= Nigel Napier-Andrews =

Canadian director and author (born 1942)

Nigel Napier-Andrews (born June 12, 1942 - March 22, 2025) was a British/Canadian TV producer, director, and author. In 2014 he became the host of the TV series Escapes with Nigel.

==Early life==
Nigel Napier-Andrews was born in England, and spent parts of his childhood in Wimbledon, Cairo, Egypt and Benghazi, Libya. He attended Oundle School and then travelled to Kenya in 1959 to work at the Kenya Weekly News.

==Career==
Nigel Napier-Andrews returned to England to work for the BBC, and later moved to Canada, where he subsequently switched to working for the CBC as producer and director of several television series including:
- Elwood Glover's Luncheon Date from 1969 to 1971
- the panel show This is the Law from 1972 to 1976
- The Bob McLean Show a daily interview program from 1977 to 1979 and 1982 to 1984
- the comedy series Stay Tuned in 1977
- the psychic panel show Beyond Reason from 1977 to 1980

He was director of Pierre Berton’s 26 episode half-hour television drama series Heritage Theatre in 1985 and co-executive producer of the first Gemini Awards in 1986. He subsequently worked in corporate video, event production and public relations. Until June 2009 he worked as a video producer and event planner for RBC Royal Bank. In 2012 he created the good living, food and travel blog Gentleman's Portion.

Work instruction – Resume the biography of Nigel Napier-Andrews after its last sentence, carrying on in the same encyclopedic style.

Given records –
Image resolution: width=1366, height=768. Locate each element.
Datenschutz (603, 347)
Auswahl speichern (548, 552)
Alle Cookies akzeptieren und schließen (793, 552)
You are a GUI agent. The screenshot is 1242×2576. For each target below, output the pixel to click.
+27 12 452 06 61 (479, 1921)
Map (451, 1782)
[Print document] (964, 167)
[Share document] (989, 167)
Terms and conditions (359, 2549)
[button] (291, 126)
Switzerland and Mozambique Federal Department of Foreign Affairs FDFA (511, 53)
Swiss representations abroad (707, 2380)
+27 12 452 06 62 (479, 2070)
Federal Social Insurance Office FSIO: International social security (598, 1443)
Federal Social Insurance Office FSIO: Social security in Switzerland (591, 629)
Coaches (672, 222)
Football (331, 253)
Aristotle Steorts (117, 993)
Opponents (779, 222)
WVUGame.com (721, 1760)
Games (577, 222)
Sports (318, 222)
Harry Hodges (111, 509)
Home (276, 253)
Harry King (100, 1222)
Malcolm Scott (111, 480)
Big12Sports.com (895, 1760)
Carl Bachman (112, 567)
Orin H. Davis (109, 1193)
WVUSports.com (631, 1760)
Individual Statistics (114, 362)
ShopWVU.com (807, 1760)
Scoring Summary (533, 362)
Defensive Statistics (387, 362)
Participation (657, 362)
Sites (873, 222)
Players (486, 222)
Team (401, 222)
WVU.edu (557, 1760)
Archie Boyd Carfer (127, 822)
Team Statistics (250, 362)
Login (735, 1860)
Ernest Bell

Result –
In early 2014 he hosted the first six episodes of a travel series entitled Escapes with Nigel on Bell Fibe TV1 in Southern Ontario. The series was renewed and a second series of eight episodes was shot in July and August 2014. In the winter of 2015/2016 he produced and hosted a six episode food series "Market to Table" which aired in April 2016, featuring local farmers' markets and chefs.

==Bibliography==
- How to eat well and stay single: The bachelor's basic cookbook (1974)
- This is the Law? A Selection of Silly Laws From Around the World (1976)
- Do-it-yourself TV: A guide to community and corporate television (1990)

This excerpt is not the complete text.